What is needed: Every line in the data below from the one containing "[Открыть строку поиска] (951, 249)" down to the one containing "Accept All (170, 2539)", both included, must be retyped exactly; no other line is to appear.

────

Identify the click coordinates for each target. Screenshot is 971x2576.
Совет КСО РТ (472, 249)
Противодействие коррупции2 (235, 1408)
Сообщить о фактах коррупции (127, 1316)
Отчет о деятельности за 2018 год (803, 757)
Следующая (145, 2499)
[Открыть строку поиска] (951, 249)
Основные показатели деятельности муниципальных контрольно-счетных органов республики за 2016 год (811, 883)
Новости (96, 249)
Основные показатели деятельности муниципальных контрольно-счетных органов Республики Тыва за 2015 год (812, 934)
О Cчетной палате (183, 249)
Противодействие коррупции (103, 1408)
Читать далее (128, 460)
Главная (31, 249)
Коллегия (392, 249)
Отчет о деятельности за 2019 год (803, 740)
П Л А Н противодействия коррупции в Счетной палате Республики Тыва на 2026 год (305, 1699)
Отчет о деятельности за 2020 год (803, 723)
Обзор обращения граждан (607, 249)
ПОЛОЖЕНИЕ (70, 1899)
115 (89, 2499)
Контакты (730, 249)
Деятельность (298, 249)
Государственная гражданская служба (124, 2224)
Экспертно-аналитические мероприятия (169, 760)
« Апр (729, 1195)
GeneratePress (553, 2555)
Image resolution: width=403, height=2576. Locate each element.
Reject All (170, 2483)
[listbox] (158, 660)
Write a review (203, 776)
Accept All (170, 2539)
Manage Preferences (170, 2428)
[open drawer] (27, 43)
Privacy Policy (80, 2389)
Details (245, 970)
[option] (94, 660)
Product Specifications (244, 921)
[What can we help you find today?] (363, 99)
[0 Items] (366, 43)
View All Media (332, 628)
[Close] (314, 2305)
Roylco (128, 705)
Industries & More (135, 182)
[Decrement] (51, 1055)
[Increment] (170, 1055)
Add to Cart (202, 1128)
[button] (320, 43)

────

Written answer:
[Открыть строку поиска] (951, 249)
Основные показатели деятельности муниципальных контрольно-счетных органов республики за 2016 год (811, 883)
Новости (96, 249)
Основные показатели деятельности муниципальных контрольно-счетных органов Республики Тыва за 2015 год (812, 934)
О Cчетной палате (183, 249)
Противодействие коррупции (103, 1408)
Читать далее (128, 460)
Главная (31, 249)
Коллегия (392, 249)
Отчет о деятельности за 2019 год (803, 740)
П Л А Н противодействия коррупции в Счетной палате Республики Тыва на 2026 год (305, 1699)
Отчет о деятельности за 2020 год (803, 723)
Обзор обращения граждан (607, 249)
ПОЛОЖЕНИЕ (70, 1899)
115 (89, 2499)
Контакты (730, 249)
Деятельность (298, 249)
Государственная гражданская служба (124, 2224)
Экспертно-аналитические мероприятия (169, 760)
« Апр (729, 1195)
GeneratePress (553, 2555)
Image resolution: width=403, height=2576. Locate each element.
Reject All (170, 2483)
[listbox] (158, 660)
Write a review (203, 776)
Accept All (170, 2539)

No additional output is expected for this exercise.